I’ve been working with computers for a long time.  The disk is by far the most common piece of hardware to fail.  Fixing this means so much less down time, and so much less money spent repairing and rebuilding our servers.

The second big change we made is something we came up with at Trade-Ideas.  I haven’t heard of anyone else doing this, so I’ll share it with you.  We made our date center more reliable by adding a new type of custom monitoring.

We do a lot of monitoring.  If we have 3 computers doing a job, and one of them fails, the users typically never know the difference.  But we need to know, so we can fix that computer.  If we just had extra computers with no monitoring, we’d only only improve things a little bit.  Eventually the second computer would fail and the last one would slow down from all the extra work.  Eventually they’d all fail.  We protect our users because we have extra computers, and we monitor them closely, so we can fix the problems before most people know about them.

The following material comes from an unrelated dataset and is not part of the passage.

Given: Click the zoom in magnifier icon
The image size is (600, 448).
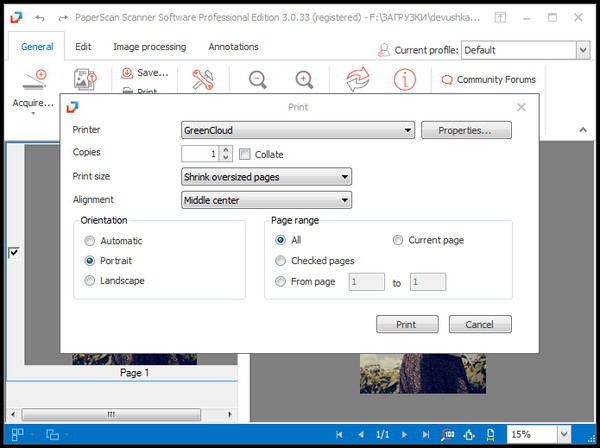Looking at the screenshot, I should click(305, 80).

There are a lot of ways to do monitoring.  There are different types of monitoring built into a lot of our custom software.  But today I’m talking about something more generic, something that could be helpful in any server room.

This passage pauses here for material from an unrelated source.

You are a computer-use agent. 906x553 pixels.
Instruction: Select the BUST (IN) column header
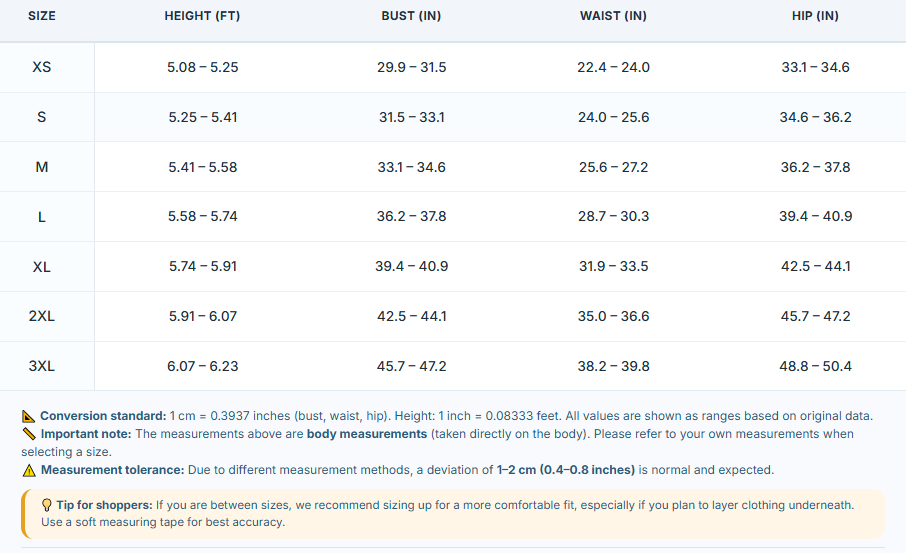coord(411,16)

One simple type of monitoring is to ping a server.  Send a request over the network and make sure the computer responds.  That sounds good, but in practice it doesn’t work as well as it should.  Ping is implemented way down in the core of the operating system.  A computer will continue to answer pings even when it’s in bad shape.  Of course, if the network is down, the ping will fail.  But I’ve seen machines continue to ping even they are thrashing like crazy — running incredibly slowly because they are using the disk when they should be using memory.  I’ve seen machines ping when the disk is completely broken.  The idea is right, but we need something more sensitive.

Secure Shell (ssh)

The Trade-Ideas solution is a simple script which will try to to log into each machine.  It will log in using ssh.  ssh uses encryption and it is the preferred way to access a Unix server over the internet.  I can make my script more or less sensitive by changing the timeout.  If a machine is slow — maybe some process is using too much memory — my script will time out.  Once a minute my script tries to log into each of my machines, and it will notify me as soon as one starts acting up.

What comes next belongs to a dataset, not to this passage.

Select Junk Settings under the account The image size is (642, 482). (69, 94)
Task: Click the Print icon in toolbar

The nicest part of this solution is that I often use ssh to inspect and fix the servers.  If ssh is broken, I’m blind.  At that point I can only do very crude things, like rebooting the machine.  But this script tells me as soon as things start to get slow.  So as long as I respond in a reasonable amount of time, I can log in and see more.  Maybe it’s just one process that’s using too much memory.  I can restart that one process.  That’s faster than rebooting the entire machine, and it won’t hurt other processes running on the same machine.  And I saw exactly what software was acting up, so I can submit a bug report and make sure the original problem gets fixed!

This works well because, in practice, so many problems start small and gradually get worse.  We can address a problem as soon as it starts, before a customer notices it, before it becomes hard to fix.

These are just my favorite two ways to make servers more reliable.  There are a lot more.  There are a lot of variations on what I’ve described.  For example, if you have a machine that locks up on you a lot, go to a difference machine in the same server room and log in from there.  Use screen to keep yourself logged in, and to mange several ssh sessions at once.  As I said before, sometimes when a Linux computer starts to act up, it will be hard to log in.  But the existing ssh session will work great.  You can use that to investigate and fix the problem.

These various solutions can work together.  What if a disk starts to go bad?  Linux is surprisingly good at keeping itself going.  But it often has trouble rebooting with a bad disk.  If you can log in, you can see this problem.  You can order the new hardware immediately.  You can wait for a weekend or other slow time to fix the problem.  By investigating you knew the problem was going to get worse before it got better.  As much as I like rebooting computers, that’s not the solution to every problem.